● Stated exercise 1
In the entries, from the first line up to and including the line with "What are the", rename "word" as "term" and return those lines with all else unchanged.

# Best CPU-Mobo combo for ~20k (both Intel and AMD options)



## warfreak (Jul 3, 2012)

What would be the best combination of cpu and mother board for a budget of ~20k? 
I have no idea about performance of AMD processors but here is my choice for intel:

Processor: Intel Core i5 2500K 3.3GHz   12.95k
MotherBoard: ASRock Z77 Pro4 LGA 1155 9.7k (best board in <10k i've come across)

Total ~ 22.6k

The problem is it overshoots the budget by 2.6K. What would be the AMD variant to offer similar performance. Also if there is another option for intel which is cheaper, please suggest.


----------



## the_conqueror (Jul 3, 2012)

A few questions -
1. What is the purpose of your PC ?
2. Will you be overclocking ?


----------



## Chaitanya (Jul 3, 2012)

If you don't plan to overclock then look for this
Mobo : ASUS P8H77-MLE Motherboard @ 7.9k
Proccy : Core i5 3450  @ 12.6k
~20.5k


else you could go with 
Mobo : Intel DH67CL Motherboard @ 5.6k
Proccy : Core i5-2400  @ 11.8k
~17.6k


----------



## warfreak (Jul 3, 2012)

● Items

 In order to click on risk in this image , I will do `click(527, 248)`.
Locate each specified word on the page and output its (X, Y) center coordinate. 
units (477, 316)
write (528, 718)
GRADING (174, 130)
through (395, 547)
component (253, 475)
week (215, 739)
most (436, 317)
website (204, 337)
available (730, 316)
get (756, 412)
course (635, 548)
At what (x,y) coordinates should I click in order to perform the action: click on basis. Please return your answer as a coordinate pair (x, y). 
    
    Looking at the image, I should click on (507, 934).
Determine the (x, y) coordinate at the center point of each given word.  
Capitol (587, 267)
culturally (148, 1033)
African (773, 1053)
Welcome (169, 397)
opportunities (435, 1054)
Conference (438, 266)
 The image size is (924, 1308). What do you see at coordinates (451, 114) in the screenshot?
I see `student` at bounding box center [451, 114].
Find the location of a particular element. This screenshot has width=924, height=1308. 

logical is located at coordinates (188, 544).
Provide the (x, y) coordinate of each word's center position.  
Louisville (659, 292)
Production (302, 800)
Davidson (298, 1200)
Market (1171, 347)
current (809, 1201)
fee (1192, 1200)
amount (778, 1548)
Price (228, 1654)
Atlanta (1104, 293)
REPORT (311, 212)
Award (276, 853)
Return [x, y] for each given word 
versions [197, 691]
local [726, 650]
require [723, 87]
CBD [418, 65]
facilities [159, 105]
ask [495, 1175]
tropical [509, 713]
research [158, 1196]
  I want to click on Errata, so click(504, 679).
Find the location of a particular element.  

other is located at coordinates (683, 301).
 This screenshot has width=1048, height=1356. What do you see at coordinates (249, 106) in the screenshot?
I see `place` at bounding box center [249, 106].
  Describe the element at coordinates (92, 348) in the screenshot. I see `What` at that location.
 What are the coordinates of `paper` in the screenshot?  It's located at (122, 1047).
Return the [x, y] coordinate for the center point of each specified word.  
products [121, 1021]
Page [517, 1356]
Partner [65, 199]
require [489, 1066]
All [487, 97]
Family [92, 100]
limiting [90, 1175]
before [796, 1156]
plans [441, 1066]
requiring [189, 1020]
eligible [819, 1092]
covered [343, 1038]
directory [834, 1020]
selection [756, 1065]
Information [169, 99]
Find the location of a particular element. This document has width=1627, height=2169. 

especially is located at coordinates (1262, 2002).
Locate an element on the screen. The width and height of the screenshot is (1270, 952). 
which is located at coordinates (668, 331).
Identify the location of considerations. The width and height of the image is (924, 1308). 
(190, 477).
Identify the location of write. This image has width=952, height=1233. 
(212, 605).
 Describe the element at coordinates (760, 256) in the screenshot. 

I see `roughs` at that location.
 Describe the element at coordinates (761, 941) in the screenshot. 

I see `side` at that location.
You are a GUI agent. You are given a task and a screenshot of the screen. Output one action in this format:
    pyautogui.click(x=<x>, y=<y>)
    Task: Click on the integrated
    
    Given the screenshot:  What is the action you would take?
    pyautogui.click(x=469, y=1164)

● Stated exercise 2
Answer these questions from the forum thread about CPU and motherboard combos, one per line:
(a) What total does warfreak give for the Core i5 2500K and ASRock Z77 Pro4 pairing?
(b) Which processor does Chaitanya pair with the ASUS P8H77-MLE motherboard?
(c) What price is listed for the Intel DH67CL motherboard?

● Complete answer 1
 In order to click on risk in this image , I will do `click(527, 248)`.
Locate each specified term on the page and output its (X, Y) center coordinate. 
units (477, 316)
write (528, 718)
GRADING (174, 130)
through (395, 547)
component (253, 475)
week (215, 739)
most (436, 317)
website (204, 337)
available (730, 316)
get (756, 412)
course (635, 548)
At what (x,y) coordinates should I click in order to perform the action: click on basis. Please return your answer as a coordinate pair (x, y). 
    
    Looking at the image, I should click on (507, 934).
Determine the (x, y) coordinate at the center point of each given term.  
Capitol (587, 267)
culturally (148, 1033)
African (773, 1053)
Welcome (169, 397)
opportunities (435, 1054)
Conference (438, 266)
 The image size is (924, 1308). What do you see at coordinates (451, 114) in the screenshot?
I see `student` at bounding box center [451, 114].
Find the location of a particular element. This screenshot has width=924, height=1308. 

logical is located at coordinates (188, 544).
Provide the (x, y) coordinate of each term's center position.  
Louisville (659, 292)
Production (302, 800)
Davidson (298, 1200)
Market (1171, 347)
current (809, 1201)
fee (1192, 1200)
amount (778, 1548)
Price (228, 1654)
Atlanta (1104, 293)
REPORT (311, 212)
Award (276, 853)
Return [x, y] for each given term 
versions [197, 691]
local [726, 650]
require [723, 87]
CBD [418, 65]
facilities [159, 105]
ask [495, 1175]
tropical [509, 713]
research [158, 1196]
  I want to click on Errata, so click(504, 679).
Find the location of a particular element.  

other is located at coordinates (683, 301).
 This screenshot has width=1048, height=1356. What do you see at coordinates (249, 106) in the screenshot?
I see `place` at bounding box center [249, 106].
  Describe the element at coordinates (92, 348) in the screenshot. I see `What` at that location.
 What are the coordinates of `paper` in the screenshot?  It's located at (122, 1047).

● Complete answer 2
(a) About 22.6k.
(b) The Core i5 3450.
(c) 5.6k.